Thermoplastic composites polystyrene cellulose fiber mechanical properties dynamic mechanical properties

Introduction

In the last years, great attention has been dedicated to the exploitation of cellulosic fibers as reinforcement for thermoplastic composite materials, replacing glass fibers and other synthetic materials.^1
–3 This occurs not only due to environmental concerns but also for providing a unique combination of high performance, great versatility, and processing advantages at favorable cost.¹

The use of cellulosic fibers in the production of thermoplastic composite materials is highly beneficial as these fibers improve the stiffness and strength of polymers.^4,5 Moreover, these fibers are cheap, biodegradable, and come from renewable resources.^6,7 Unlike glass fibers, they reduce the wear machinery during processing, present low density, and produce no health hazards.^6,7 However, some drawbacks are associated with the usage of cellulosic fibers as reinforced agents in composites.

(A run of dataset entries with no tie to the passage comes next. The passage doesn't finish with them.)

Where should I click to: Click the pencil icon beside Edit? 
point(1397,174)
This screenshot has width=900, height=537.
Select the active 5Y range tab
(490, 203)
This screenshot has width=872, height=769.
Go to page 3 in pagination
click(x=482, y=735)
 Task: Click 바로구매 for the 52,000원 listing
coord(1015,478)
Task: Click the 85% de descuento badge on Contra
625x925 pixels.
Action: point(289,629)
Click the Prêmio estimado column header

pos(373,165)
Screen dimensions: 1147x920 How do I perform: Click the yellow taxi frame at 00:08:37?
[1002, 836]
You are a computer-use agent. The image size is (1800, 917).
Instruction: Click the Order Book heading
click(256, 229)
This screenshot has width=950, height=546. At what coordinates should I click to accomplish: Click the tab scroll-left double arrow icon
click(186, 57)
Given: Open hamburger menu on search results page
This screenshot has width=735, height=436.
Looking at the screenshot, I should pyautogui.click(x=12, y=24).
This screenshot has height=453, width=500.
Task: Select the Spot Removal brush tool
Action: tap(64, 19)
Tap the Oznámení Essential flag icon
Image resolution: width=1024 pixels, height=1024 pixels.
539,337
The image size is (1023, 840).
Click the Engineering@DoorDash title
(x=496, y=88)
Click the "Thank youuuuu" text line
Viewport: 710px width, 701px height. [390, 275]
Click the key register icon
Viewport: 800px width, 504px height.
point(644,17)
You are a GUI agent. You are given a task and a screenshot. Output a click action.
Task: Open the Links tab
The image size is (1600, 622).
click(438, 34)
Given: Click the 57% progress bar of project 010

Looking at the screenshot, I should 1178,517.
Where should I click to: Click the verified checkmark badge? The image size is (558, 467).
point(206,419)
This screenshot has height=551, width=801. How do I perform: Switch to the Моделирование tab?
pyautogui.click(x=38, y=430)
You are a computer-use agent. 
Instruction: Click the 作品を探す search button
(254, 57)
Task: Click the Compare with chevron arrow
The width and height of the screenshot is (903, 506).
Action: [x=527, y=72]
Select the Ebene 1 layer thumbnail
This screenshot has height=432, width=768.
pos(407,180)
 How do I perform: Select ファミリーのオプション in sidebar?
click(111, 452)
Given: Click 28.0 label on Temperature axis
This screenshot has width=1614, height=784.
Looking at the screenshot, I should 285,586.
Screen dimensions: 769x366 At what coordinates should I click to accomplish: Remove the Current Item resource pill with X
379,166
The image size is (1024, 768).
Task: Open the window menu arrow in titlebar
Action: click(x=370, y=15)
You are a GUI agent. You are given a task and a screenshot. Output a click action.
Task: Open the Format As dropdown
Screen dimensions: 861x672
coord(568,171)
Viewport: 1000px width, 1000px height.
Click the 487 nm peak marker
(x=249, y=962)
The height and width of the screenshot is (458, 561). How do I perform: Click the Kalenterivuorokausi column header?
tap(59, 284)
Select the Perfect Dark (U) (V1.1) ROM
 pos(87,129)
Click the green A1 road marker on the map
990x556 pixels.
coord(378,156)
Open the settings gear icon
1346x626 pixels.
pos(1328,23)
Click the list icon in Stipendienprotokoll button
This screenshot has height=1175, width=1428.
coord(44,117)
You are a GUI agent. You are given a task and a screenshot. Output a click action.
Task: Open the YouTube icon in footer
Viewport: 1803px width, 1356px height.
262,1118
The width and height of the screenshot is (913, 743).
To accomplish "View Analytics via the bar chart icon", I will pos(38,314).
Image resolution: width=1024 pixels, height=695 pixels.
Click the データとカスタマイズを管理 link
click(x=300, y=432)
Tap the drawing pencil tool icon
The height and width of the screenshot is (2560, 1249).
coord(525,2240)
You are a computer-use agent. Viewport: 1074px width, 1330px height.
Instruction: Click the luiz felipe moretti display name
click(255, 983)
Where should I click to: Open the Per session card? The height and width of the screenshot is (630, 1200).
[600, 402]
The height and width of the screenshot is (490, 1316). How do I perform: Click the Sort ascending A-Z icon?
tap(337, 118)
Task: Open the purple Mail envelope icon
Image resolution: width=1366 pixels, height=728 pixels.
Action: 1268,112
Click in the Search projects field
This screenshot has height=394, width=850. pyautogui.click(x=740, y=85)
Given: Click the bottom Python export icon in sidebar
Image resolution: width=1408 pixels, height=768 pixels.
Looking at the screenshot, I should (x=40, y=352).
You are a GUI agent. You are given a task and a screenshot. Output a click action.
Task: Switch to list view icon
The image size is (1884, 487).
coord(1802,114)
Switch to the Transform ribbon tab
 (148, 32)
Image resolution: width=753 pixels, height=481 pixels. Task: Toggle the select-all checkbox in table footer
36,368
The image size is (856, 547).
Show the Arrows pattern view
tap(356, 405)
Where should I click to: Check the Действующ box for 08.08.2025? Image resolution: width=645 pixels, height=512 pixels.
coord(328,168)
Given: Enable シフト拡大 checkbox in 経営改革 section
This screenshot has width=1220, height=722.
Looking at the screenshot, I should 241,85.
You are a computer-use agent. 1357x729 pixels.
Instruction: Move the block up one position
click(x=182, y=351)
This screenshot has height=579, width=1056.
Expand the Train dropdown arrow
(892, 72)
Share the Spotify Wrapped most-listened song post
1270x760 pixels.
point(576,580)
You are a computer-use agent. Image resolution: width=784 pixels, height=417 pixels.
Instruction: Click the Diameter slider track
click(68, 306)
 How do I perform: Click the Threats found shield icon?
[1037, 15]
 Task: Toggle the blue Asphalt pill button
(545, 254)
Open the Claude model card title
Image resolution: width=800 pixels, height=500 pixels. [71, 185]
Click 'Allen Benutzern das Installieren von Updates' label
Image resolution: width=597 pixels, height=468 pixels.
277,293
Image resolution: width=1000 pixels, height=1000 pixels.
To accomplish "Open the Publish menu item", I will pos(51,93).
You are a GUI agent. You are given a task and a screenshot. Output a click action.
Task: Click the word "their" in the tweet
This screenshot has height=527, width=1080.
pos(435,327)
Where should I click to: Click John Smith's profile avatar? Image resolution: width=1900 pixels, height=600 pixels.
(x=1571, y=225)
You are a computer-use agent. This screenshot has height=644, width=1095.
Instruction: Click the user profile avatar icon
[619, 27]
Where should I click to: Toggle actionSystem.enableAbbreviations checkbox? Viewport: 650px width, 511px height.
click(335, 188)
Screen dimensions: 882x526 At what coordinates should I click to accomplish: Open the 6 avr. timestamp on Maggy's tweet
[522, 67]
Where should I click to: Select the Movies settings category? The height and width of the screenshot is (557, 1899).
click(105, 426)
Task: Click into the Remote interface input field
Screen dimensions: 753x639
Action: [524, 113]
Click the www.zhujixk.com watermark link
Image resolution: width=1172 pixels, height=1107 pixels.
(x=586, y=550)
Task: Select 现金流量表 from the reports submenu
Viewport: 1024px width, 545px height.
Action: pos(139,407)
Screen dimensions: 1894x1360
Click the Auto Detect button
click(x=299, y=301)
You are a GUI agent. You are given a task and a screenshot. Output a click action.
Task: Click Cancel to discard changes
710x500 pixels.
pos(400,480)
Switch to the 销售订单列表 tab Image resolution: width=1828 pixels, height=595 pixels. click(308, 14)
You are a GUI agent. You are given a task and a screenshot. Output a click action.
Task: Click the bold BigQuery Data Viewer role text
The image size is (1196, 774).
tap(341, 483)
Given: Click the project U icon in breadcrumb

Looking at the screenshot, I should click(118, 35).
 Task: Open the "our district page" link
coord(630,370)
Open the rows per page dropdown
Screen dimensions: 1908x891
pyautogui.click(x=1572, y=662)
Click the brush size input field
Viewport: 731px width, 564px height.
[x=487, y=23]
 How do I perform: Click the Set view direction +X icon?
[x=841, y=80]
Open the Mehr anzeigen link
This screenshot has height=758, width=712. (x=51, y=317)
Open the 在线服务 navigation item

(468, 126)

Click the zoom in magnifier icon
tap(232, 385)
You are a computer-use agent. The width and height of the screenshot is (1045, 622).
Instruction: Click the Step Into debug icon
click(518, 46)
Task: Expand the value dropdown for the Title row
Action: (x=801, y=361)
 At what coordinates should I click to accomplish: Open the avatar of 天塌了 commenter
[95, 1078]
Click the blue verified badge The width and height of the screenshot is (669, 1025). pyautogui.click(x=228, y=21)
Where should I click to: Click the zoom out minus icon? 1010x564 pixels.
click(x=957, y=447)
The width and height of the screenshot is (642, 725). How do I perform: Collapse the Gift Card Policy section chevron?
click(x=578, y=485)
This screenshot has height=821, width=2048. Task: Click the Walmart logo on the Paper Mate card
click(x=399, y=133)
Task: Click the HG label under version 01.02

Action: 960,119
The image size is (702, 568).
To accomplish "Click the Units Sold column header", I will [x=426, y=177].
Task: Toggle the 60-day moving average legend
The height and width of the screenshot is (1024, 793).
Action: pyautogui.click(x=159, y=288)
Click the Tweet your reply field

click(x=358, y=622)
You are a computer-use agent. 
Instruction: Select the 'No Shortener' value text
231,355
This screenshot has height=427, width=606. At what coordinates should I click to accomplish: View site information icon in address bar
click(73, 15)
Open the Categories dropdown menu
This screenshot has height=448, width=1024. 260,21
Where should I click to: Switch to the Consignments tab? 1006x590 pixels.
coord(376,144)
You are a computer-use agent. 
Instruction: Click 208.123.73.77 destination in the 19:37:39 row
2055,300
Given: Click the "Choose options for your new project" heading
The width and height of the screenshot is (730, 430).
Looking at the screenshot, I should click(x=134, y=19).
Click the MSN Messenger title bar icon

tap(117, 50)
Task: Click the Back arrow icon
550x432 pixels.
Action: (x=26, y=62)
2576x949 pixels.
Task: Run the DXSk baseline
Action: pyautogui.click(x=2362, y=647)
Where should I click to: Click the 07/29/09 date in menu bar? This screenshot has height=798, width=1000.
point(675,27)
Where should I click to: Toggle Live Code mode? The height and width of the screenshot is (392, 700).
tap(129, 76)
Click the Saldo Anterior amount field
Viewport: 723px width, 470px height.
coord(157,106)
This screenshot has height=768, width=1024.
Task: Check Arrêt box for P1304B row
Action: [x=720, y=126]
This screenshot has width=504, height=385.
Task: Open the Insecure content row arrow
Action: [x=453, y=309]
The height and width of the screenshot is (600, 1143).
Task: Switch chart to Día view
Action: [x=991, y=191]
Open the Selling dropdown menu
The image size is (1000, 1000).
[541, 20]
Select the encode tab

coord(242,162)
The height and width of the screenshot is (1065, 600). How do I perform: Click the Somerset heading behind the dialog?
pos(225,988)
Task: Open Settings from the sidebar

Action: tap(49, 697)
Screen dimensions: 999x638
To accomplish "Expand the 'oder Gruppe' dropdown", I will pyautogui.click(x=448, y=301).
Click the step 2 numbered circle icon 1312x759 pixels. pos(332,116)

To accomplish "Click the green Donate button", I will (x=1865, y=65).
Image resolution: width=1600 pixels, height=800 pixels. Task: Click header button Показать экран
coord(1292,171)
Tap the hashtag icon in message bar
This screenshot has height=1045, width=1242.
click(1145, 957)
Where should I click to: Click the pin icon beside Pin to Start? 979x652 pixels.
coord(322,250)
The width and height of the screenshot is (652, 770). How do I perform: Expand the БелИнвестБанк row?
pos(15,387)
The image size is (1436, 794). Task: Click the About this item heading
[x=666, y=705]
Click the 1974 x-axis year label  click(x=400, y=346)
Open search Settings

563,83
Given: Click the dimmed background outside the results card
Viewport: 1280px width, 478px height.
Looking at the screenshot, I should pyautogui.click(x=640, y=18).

The incompatibility between hydrophilic fibers and hydrophobic polymer matrices, the tendency to form aggregates during processing, and the poor resistance to moisture reduce the use of these fibers as reinforcements in thermoplastic polymers.^1,6,7

The stress transfer from the matrix to the fiber depends on fiber–fiber and fiber–matrix interactions.¹ Enhancement of the compatibility between thermoplastic polymer and cellulosic filler has attracted much attention from researchers as the interfacial adhesion plays an important role in determining the mechanical, thermal, and dynamic mechanical properties of the composites. To improve the adhesion between fiber and matrix, a coupling agent is normally used. The most used coupling agent is a polymer modified with maleic anhydride that promotes interactions between fiber and polymer matrix responsible for stress transfer from the matrix to the fibers.^8
–10 However, the polymer layer in contact with the fiber surface has different properties from the bulk matrix because of fiber/polymer interactions due to immobilization of the matrix chains, electrostatic forces, or chemical bonds.¹¹ So, adhesion is a major contributor to the better performance of composite materials and controlling the load transfer ability of the matrix/reinforcement interface.¹² Usually, stronger interfaces result in stronger, but more brittle, composite materials.¹²

Dynamic mechanical analysis (DMA) is an effective method to study the relaxations in polymers and thereby the behavior of the materials under various conditions of stress, temperature, and composition of fiber composites and its role in determining the mechanical properties.^13,14 The dynamic mechanical properties, such as, storage modulus, loss modulus, and mechanical damping, provide an insight into the level of interaction between polymer matrix and fiber reinforcement and can be used to evaluate the adhesion factor when a coupling agent is used.^11

–14

On this context, the aim of this work is to investigate the performance of polystyrene (PS) composites reinforced with cellulose fibers by means of mechanical and dynamic mechanical properties, focusing on understanding the effect caused by the addition of the coupling agent on the interfacial adhesion between fiber and matrix.

Experimental

Materials

Crystal PS (N1921) was used as matrix; its melt flow index is 20 g/10 min (200°C/5 kg). It was supplied by Innova S/A (Triunfo, Rio Grande do Sul, Brazil). Bleached cellulose fibers from Pinus taeda were used as filler and supplied by Cambará S/A (Rio Grande do Sul). The poly(styrene-co-maleic anhydride) oligomer, styrene maleic anhydride (SMA), used as a coupling agent was supplied by Sartomer (Exton, Pennsylvania, USA). The coupling agent, SMA2000, contains 30 wt% of maleic anhydride groups and a weight average molecular weight of 7500 g mol⁻¹.

Composite preparation

The cellulose sheets were ground in a rotary knife mill, (Marconi, model MA 580, Brazil) and the fiber length used was between 100 μm and 270 μm. Then cellulose fiber was dried in an oven for 24 h at 70°C temperature. The composites were prepared in a corotating twin-screw extruder equipment (model MH-COR-20-32-LAB, MH Ltda, Brazil), with a screw speed of 200 r min⁻¹ in the composition of 10, 20, and 30 wt% of cellulose without and with 2 wt% of SMA as a coupling agent. The temperature profile used in the extruder heating zones from 1 to 9 was 100, 160, 175, 185, 190, 170, 180, 185, and 190°C, respectively.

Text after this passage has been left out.